Patient | Capsular exposure (mm) | Total capsule (mm) | % Exposure | Procedure |
---|---|---|---|---|
1 | 100 | 133 | 75 | ECD |
2 | 150 | 212 | 71 | ECD |
3 | 9 | 110 | 8 | PSP |
4 | 65 | 129 | 50 | PSP |
5 | 7 | 162 | 4 | PSP |
6 | 217 | 220 | 99 | ECD |
7 | 75 | 101 | 74 | ECD |
8 | 35 | 148 | 24 | PSP |
9 | 105 | 117 | 90 | ECD |
10 | 150 | 205 | 73 | ECD |
11 | 107 | 122 | 88 | ECD |
12 | 183 | 256 | 72 | ECD |
All cases were processed in a similar manner. The entire intact specimen was inked before serial sectioning. Each salivary gland and contained tumor mass was sectioned at 2- to 3-mm intervals. In all cases, the entire tumor mass was submitted for histologic examination. Blocks were processed for routine hematoxylin and eosin–stained sections. Diagnosis was rendered by 1 or more of 8 pathologists, often with intradepartmental review and concurrence.

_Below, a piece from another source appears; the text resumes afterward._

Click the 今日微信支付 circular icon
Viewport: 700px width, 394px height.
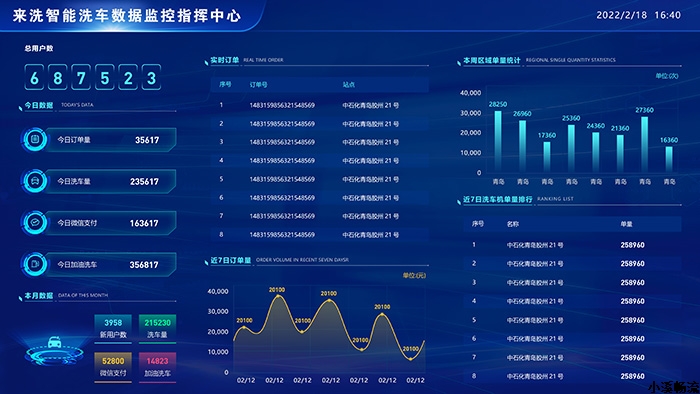pos(35,223)
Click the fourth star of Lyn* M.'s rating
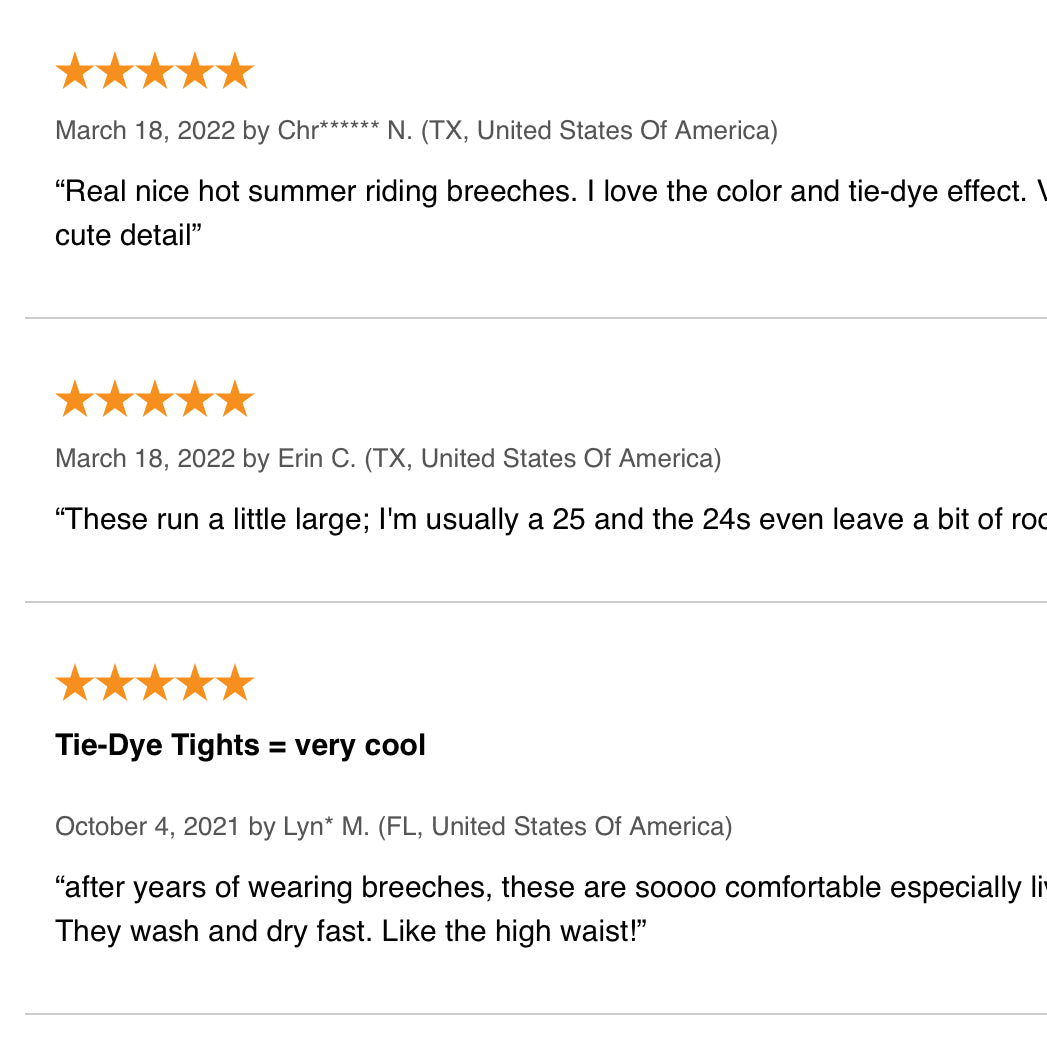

The percent capsular exposure was calculated as follows: on every hematoxylin-and-eosin glass slide containing tumor, the perimeter of the entire tumor mass was measured in millimeters. The overall tumor perimeter was expressed as the sum of distance on all glass slides. In addition, the perimeter of the exposed tumor (defined as pleomorphic adenoma adjacent to the ink with no intervening nonneoplastic salivary gland) was also measured in millimeters. Again, the perimeter of capsular exposure was expressed as the sum of distance on all glass slides. The percent capsular exposure is the ratio of capsular exposure (in millimeters) to the entire tumor perimeter (in millimeters). Because every tumor was entirely submitted for microscopic examination and all were sectioned at 2- to 3-mm intervals, it was concluded that the distances in millimeters were representative of the overall surface area; for example, a tumor perimeter of 205 mm and a capsular exposure of 150 mm results in a 73% capsular exposure.